◆ Set task:
Please retype, character for character, everything in the material from the line containing "Given: Expand 简略信息 details chevron" down to the line containing "Action: point(213,474)", including both of those lines.

◆ Stored rows:
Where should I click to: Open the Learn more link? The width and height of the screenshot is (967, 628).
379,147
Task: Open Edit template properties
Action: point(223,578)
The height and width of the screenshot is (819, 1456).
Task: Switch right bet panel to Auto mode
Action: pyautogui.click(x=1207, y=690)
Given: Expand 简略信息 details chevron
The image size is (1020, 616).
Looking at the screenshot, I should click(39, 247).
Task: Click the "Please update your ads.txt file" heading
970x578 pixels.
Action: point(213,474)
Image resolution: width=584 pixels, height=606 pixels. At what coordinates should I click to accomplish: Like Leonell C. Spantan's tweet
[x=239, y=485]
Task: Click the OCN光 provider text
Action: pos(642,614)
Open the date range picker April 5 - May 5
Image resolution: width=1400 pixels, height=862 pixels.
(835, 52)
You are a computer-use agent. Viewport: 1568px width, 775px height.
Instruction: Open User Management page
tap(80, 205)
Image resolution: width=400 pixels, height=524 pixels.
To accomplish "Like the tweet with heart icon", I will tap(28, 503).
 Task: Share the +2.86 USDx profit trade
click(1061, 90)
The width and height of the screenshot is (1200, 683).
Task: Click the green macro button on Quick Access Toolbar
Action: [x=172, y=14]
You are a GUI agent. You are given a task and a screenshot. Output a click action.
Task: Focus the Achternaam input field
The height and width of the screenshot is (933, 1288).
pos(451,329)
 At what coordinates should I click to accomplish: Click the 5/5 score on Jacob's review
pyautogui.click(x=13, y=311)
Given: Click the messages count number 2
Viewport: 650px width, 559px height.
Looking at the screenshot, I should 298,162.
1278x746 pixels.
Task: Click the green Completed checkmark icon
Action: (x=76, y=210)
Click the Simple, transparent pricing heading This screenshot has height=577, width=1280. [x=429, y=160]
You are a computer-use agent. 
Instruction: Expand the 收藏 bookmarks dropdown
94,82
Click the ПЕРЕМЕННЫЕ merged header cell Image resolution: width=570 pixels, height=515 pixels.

◆ Written answer:
Given: Expand 简略信息 details chevron
The image size is (1020, 616).
Looking at the screenshot, I should click(39, 247).
Task: Click the "Please update your ads.txt file" heading
970x578 pixels.
Action: point(213,474)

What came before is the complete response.